_WHAT YOU HAVE TO DO_: Give back the exact lines of the material below from the one containing "This screenshot has height=641, width=1349." through the one containing "the Networks section", and no pictures.

***** INPUT RECORDS

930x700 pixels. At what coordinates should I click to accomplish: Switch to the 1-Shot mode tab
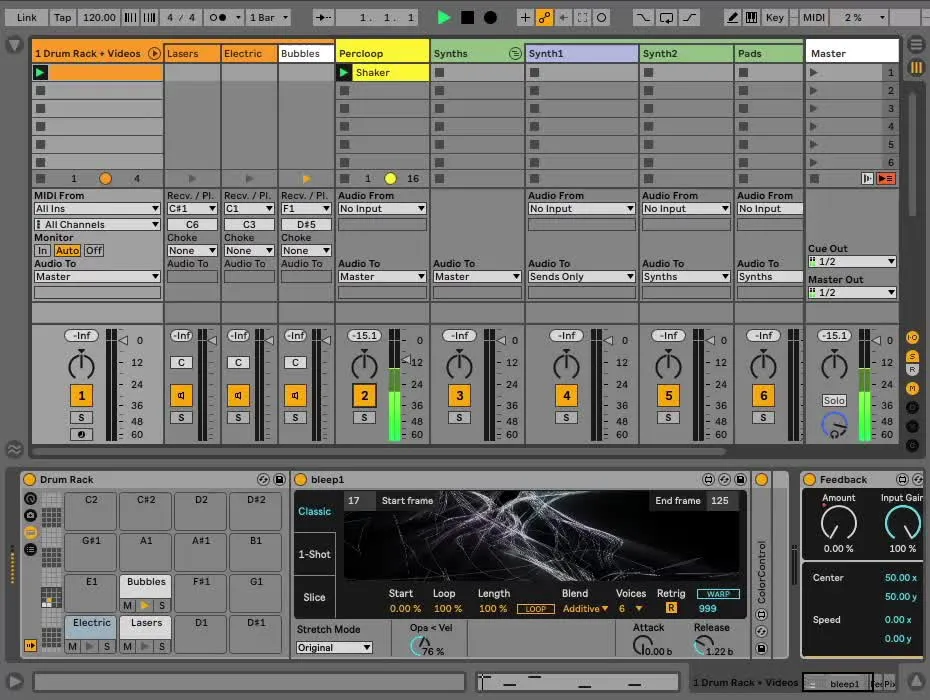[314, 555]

**********
***** INPUT RECORDS

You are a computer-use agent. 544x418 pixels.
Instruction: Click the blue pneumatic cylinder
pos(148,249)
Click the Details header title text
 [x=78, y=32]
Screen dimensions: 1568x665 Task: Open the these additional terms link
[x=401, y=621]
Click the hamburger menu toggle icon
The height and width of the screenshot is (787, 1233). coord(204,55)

**********
***** INPUT RECORDS

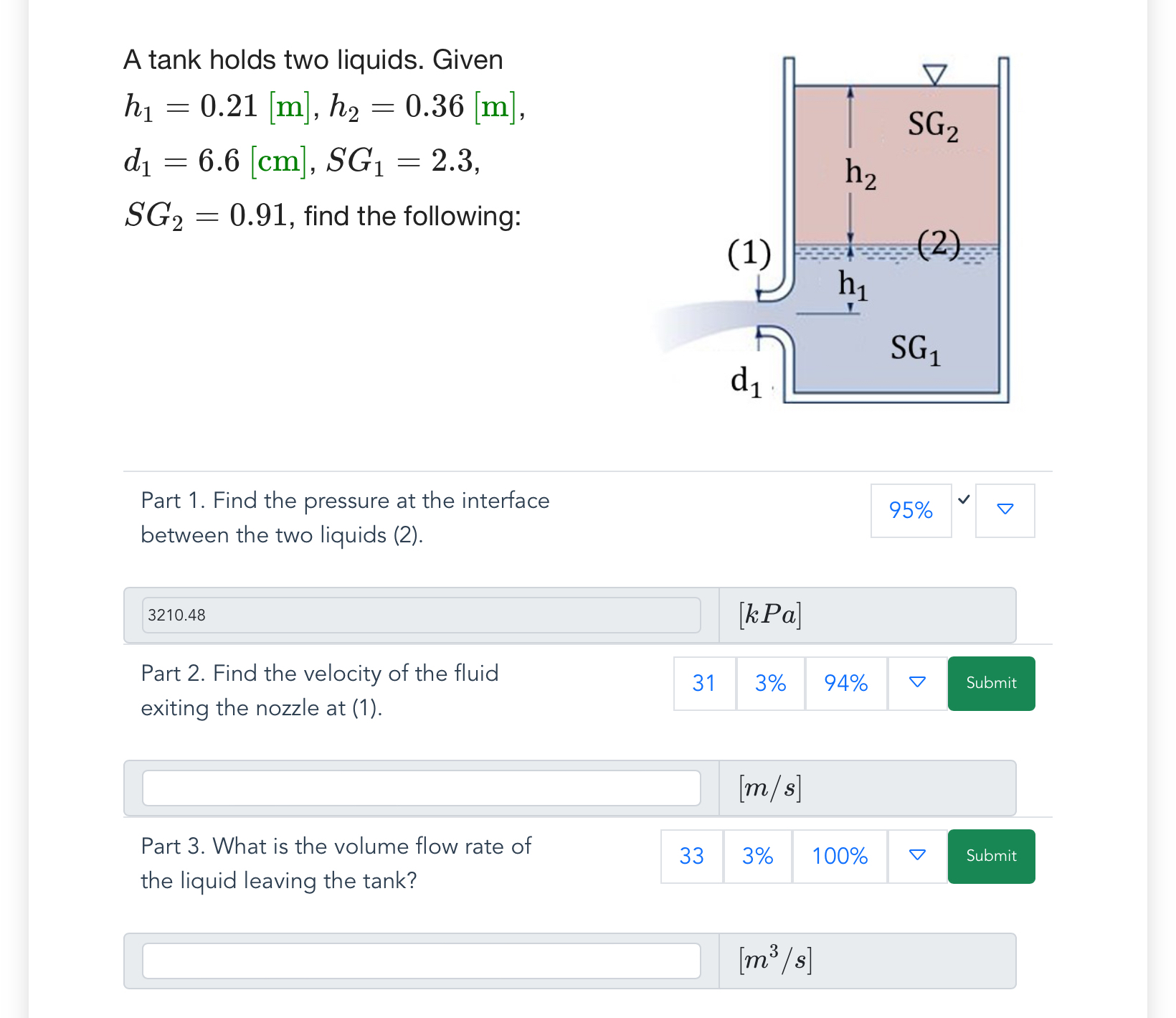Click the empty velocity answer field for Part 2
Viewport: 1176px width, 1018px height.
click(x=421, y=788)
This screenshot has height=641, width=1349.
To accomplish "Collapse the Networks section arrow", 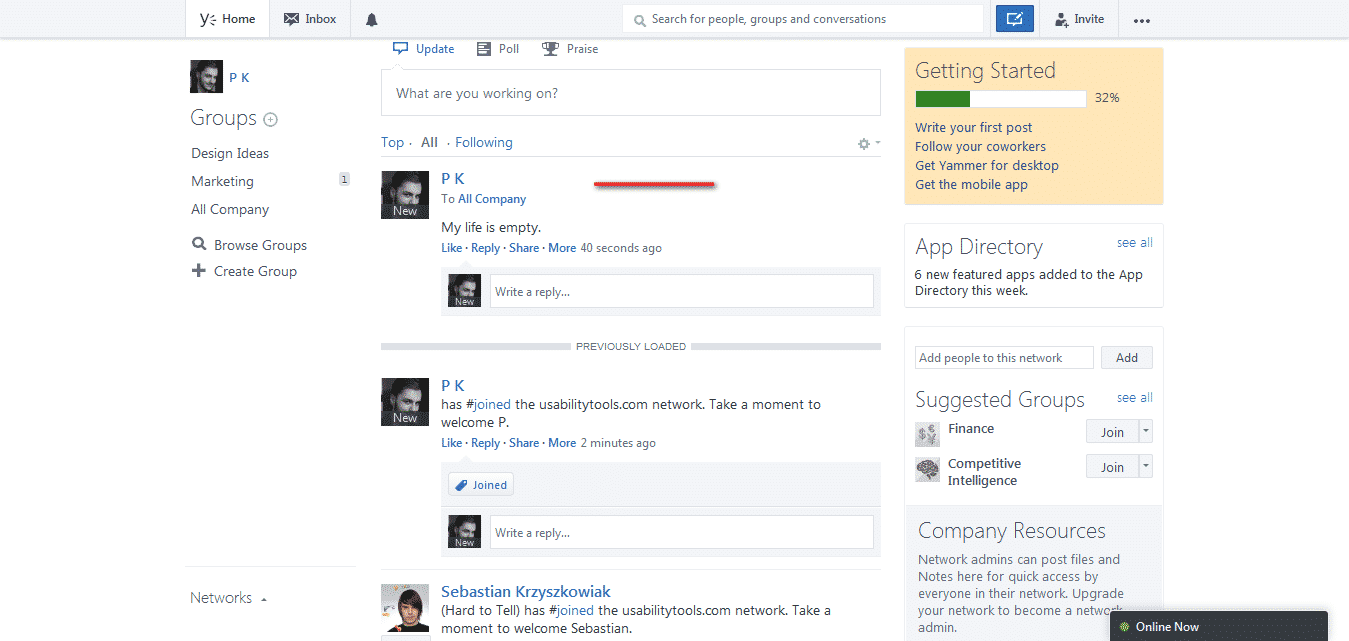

**********

_EXPECTED ANSWER_:
This screenshot has height=641, width=1349.
To accomplish "Collapse the Networks section arrow", 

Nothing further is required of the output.